The challenge is that when a company is in the early or mid stages of growth it generally can't afford a full time Finance Director (FD) or CFO, even when it's needed. A good FD or CFO is expensive because of the years of study, training and experience they have to undertake to achieve and maintain their qualification. They are also a scarce resource and the good ones can make a huge difference to a business.
So companies struggle through without anyone really looking at their financial strategy and underlying financial performance. They may bring in a bookkeeper or a firm of accountants to keep their books and put together some reports. However, more often than not, it's the CEO who has to handle anything to do with raising finance, figuring out commercial terms, dealing with investors, developing business plans and models and handling banks. And that's a big distraction for someone whose focus should be on building, marketing and developing the business and leading and motivating staff. And if they get it wrong, it could spell the end for the company or the CEO.
When a company is growing there's often no need for a full-time finance professional in the business and companies that do bring in a heavyweight CFO or FD can find that much of their time is spent on low value activities, such as bookkeeping and admin. Alternatively, they start to get involved in many other areas of the business or just spend a lot of time sitting around waiting for something to happen. This can be frustrating for them, as they're not fully using their skills, and it's an expensive luxury for the company that it can probably ill afford. And, with salaries for a good, experienced CFO or FD easily into the six figure range, and all the employment costs on top, it often doesn't make good business sense to take someone on full time.
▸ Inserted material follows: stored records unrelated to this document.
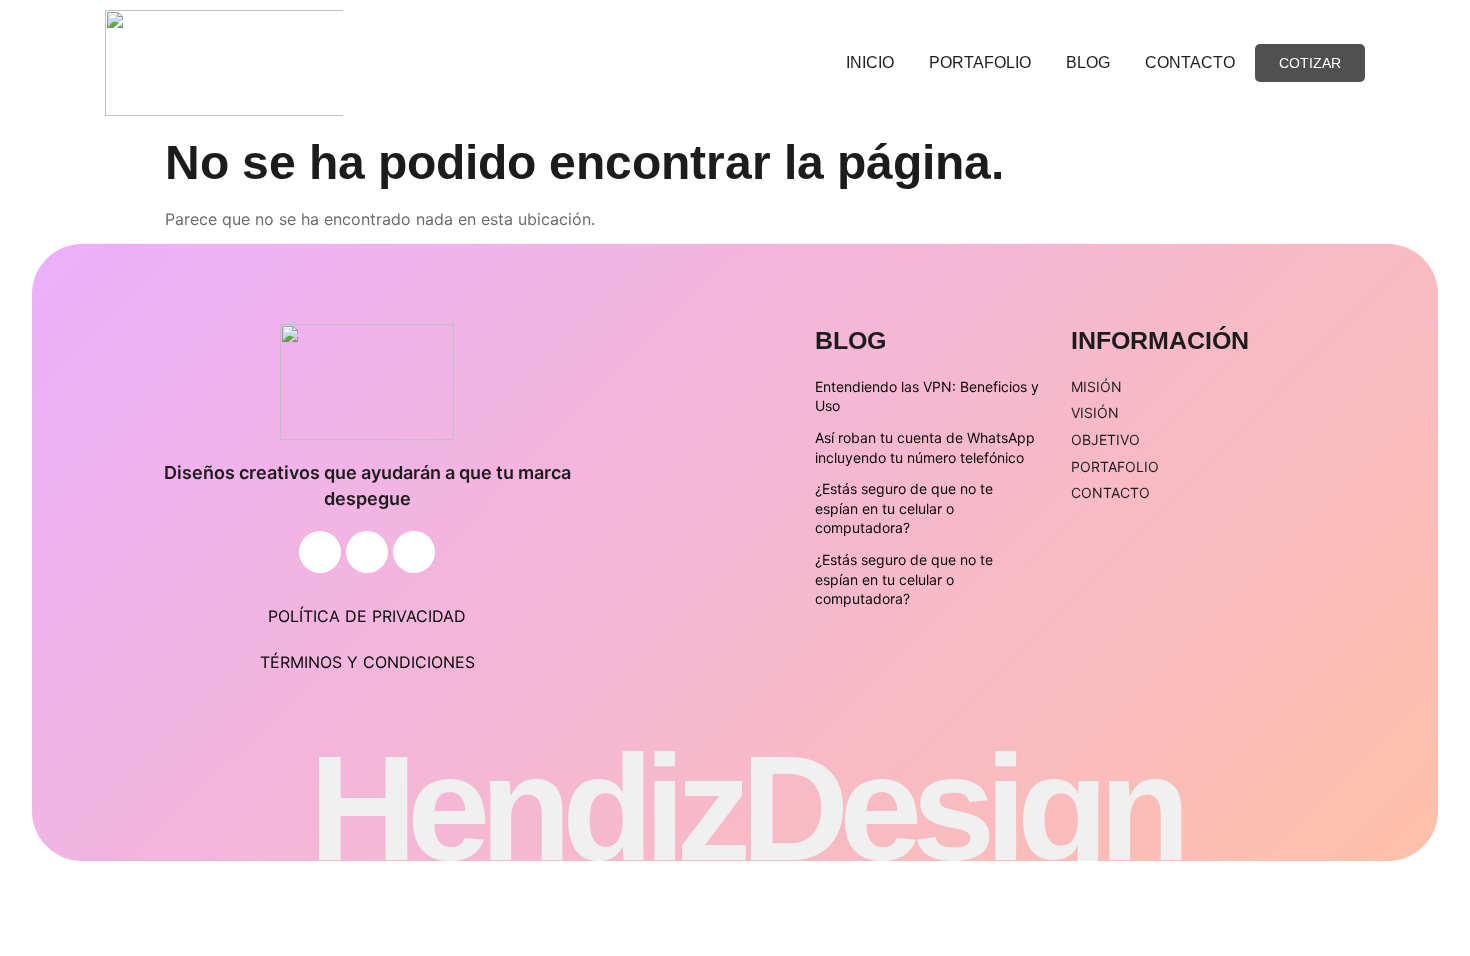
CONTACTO (1190, 62)
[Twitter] (414, 552)
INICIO (870, 62)
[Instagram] (367, 552)
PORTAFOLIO (980, 62)
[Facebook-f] (320, 552)
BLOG (1088, 62)
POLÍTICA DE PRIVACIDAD (367, 616)
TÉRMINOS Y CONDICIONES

More and more growing companies are recognising that using a part time Finance Director or CFO in their business provides a solution to these issues. There are a growing number of companies in the market providing finance professionals who work with companies anywhere from 1 day a month to 2 days a week as their CFO or FD. This provides a flexible solution to the needs of the company, allowing the CEO to focus on their stronger areas and ensuring that the finances of the company are being steered in the right direction. By using just a few days each month it ensures that the focus of the CFO/FD is on the right areas rather than getting involved in anything that comes up. And the good ones will tell you very clearly if they believe the work can be done by someone for a lower cost.
Another advantage of having someone who's also working with other businesses is that they can bring new insights into your company and are less likely to fall into the "we've tried that before" or "we don't do it that way" traps that hamper many companies.
A part time CFO or FD will agree a plan of action for the business and make sure that the fundamentals of strategy, business planning, cash flow forecasting, financial management and good commercial practices are applied. For the CEO, they have a great sounding board and business partner that they can turn to for advice, guidance or just to bounce ideas off. For many CEOs the value of a having a trusted advisor to hand hugely outweighs the costs.